Department of Educational Administration


Date of this Version

Fall 11-15-2015

Document Type



Najjar, K (2015). International doctoral students, their advising relationships and adaptation experiences: A qualitative study. (Doctoral dissertation). ETD collection for University of Nebraska - Lincoln. (Paper AAI3732886).


A DISSERTATION Presented to the Faculty of The Graduate College of the University of Nebraska In Partial Fulfillment of Requirements For the Degree of Doctor of Philosophy, Major: Educational Studies (Educational Leadership and Higher Education), Under the Supervision of Professor Marilyn L. Grady. Lincoln, Nebraska: October 2015

Copyright (c) 2015 Katherine M. Najjar


Thirty four international doctoral students were interviewed to determine what types of advising and mentoring experiences were effective and beneficial, and what experiences had been difficult or unhelpful. The students reported a high level of satisfaction with their advisors and with their program of studies. However, during the interviews, students began to describe other factors that contributed to their well-being and their experiences.

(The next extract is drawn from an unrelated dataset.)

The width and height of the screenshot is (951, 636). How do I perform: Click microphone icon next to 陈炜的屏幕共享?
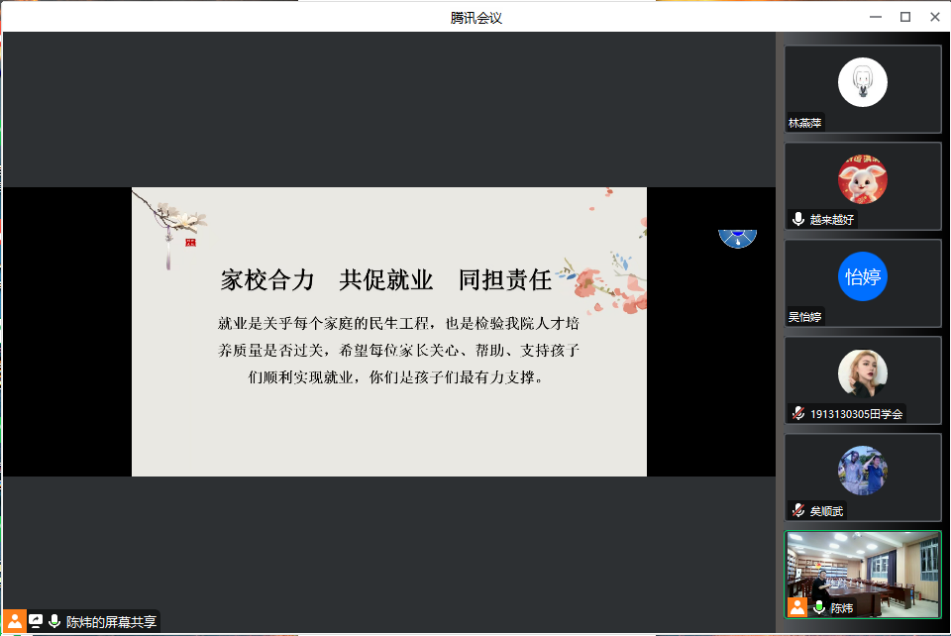coord(54,621)
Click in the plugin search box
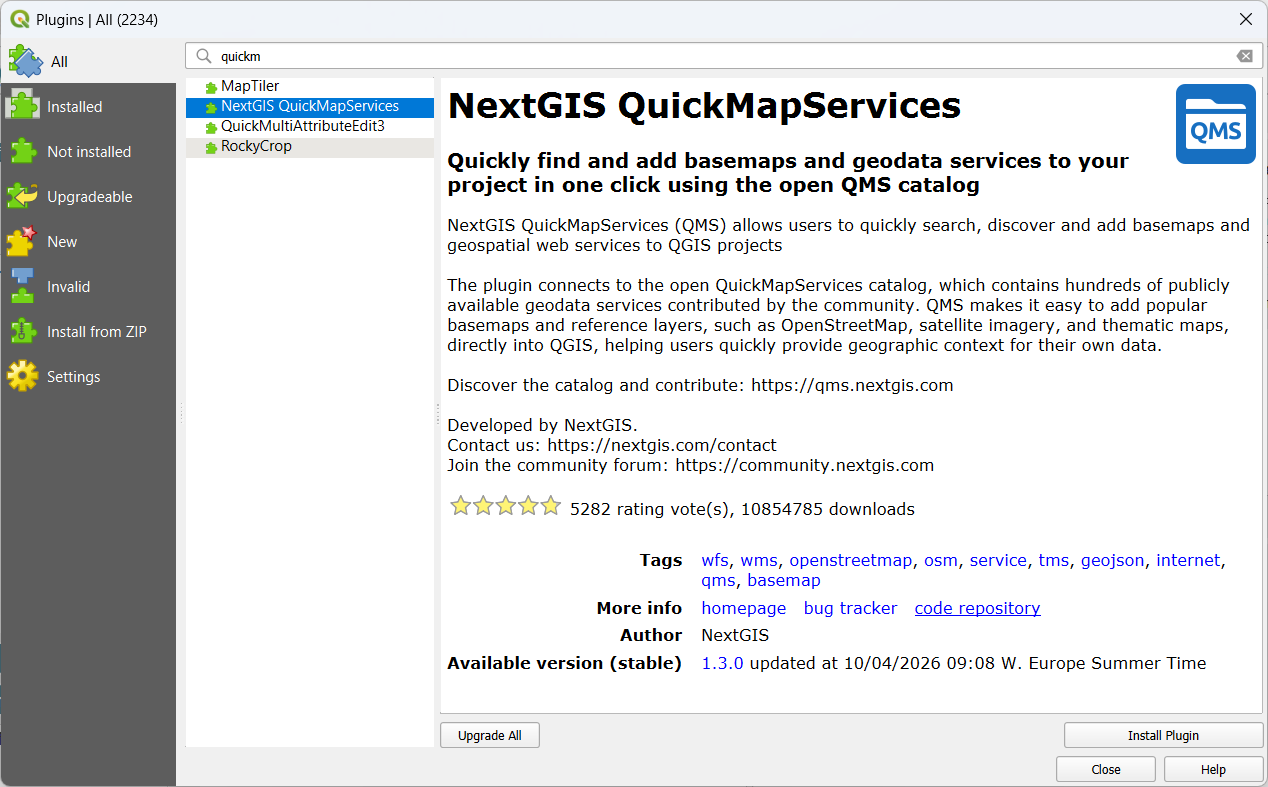The width and height of the screenshot is (1268, 787). pyautogui.click(x=700, y=56)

Issues described included language difficulties and problems developing relationships with other students. Although most students developed close, personal relationships with advisors or departmental colleagues, few students reported having large numbers of friends and associates outside of their academic departments.

Topics that international doctoral students described as significant in their lives included specific obstacles encountered with immigration or visas, family and financial concerns. Several lived in poverty, and the precarious nature of their personal incomes and academic financing was frustrating and stressful. The students also spoke of the ways in which they had grown as scholars and as individuals. These experiences influenced how the students visualized their future positions as educators, global citizens, and community members. They were open to new ideas and experiences. The students frequently used language that was associated with high levels of self-efficacy and personal growth; in many ways they mentored themselves. Potential policy changes and additional areas of research are identified.